In a terrific documentary called “Comedian,” they follow around Jerry Seinfeld as he makes a “comeback” tour after his show ended. They also follow a new (and terrific) comedian named Orny Adams. There was a point where Seinfeld is waiting to go onstage, and an employee of the club came backstage and asked for a photo. Seinfeld snapped at him. He said he’s getting ready to go on and it was a bad time. I can see Seinfeld’s point, but there’s a way to say that nicely; or to simply say, “If we make it quick. I’m going on in a minute and need to concentrate.”
I met Seinfeld once before one of his stand-up shows in San Diego. It was me and three other fans. As he was getting out of the car, an ambulance came by with screeching sirens. He put his hands over his ears and you could tell he was pissed. We asked for his autograph and he said, “Not now guys. After the show.”

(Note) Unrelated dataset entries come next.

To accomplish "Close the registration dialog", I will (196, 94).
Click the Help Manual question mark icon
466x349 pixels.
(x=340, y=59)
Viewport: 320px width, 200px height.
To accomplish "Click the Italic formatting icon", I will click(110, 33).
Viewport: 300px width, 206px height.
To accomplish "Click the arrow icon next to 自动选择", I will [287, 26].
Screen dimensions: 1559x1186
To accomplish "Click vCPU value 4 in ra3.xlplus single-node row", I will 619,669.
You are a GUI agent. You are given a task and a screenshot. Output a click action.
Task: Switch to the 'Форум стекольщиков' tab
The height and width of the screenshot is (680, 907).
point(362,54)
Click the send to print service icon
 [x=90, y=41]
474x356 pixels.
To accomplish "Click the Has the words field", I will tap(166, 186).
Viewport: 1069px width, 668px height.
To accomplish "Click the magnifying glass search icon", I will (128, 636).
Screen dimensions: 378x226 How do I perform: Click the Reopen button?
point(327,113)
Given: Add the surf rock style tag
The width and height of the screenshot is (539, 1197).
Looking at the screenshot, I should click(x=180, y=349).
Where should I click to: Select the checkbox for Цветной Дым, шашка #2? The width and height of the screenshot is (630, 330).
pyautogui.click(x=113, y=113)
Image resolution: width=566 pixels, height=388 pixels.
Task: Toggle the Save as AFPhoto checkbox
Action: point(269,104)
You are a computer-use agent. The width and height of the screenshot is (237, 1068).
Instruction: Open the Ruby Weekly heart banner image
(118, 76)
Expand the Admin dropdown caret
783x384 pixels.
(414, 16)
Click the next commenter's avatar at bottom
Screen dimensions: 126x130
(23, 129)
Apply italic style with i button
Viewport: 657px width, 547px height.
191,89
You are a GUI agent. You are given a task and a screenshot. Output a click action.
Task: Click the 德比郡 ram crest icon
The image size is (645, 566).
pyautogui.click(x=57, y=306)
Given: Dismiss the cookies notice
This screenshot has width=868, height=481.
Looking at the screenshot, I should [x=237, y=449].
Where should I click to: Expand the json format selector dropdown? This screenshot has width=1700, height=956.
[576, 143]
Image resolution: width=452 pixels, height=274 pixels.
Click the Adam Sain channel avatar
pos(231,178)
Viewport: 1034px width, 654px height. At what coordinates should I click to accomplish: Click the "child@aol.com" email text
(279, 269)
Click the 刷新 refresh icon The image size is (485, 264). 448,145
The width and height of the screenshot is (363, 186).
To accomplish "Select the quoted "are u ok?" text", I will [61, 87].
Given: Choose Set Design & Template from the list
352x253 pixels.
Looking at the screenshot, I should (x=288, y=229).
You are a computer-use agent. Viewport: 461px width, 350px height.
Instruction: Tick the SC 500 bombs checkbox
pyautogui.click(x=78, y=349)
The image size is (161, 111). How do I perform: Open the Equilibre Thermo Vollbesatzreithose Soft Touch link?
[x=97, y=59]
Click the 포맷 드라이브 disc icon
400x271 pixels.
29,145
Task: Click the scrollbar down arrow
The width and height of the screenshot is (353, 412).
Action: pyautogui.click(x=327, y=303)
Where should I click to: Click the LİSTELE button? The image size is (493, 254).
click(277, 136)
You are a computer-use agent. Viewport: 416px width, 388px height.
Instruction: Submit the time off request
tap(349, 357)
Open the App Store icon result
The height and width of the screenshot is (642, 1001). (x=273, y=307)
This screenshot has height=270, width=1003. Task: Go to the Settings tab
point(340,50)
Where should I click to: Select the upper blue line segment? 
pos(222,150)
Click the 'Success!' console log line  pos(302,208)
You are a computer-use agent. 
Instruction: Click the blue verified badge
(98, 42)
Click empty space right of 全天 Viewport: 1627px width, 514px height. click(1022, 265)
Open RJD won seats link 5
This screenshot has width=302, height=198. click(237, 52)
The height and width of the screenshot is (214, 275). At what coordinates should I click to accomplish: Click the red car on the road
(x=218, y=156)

I thought that was perfect. You know why? The autograph dealers wouldn’t be there, and he knows that’s what you usually see in the afternoon, lurking around the side of the stage door. After the show, it’s the fans that paid money to see you. So after the show I was back, and unfortunately, so were about 50 other people. But guess what? He stayed true to his word, and signed for everybody. He was signing quicker than I’ve ever seen anybody sign. Of course, the silver paint pen (literally my least favorite thing to have somebody sign with), stopped working. He said, “Sorry man, your pen stopped working.”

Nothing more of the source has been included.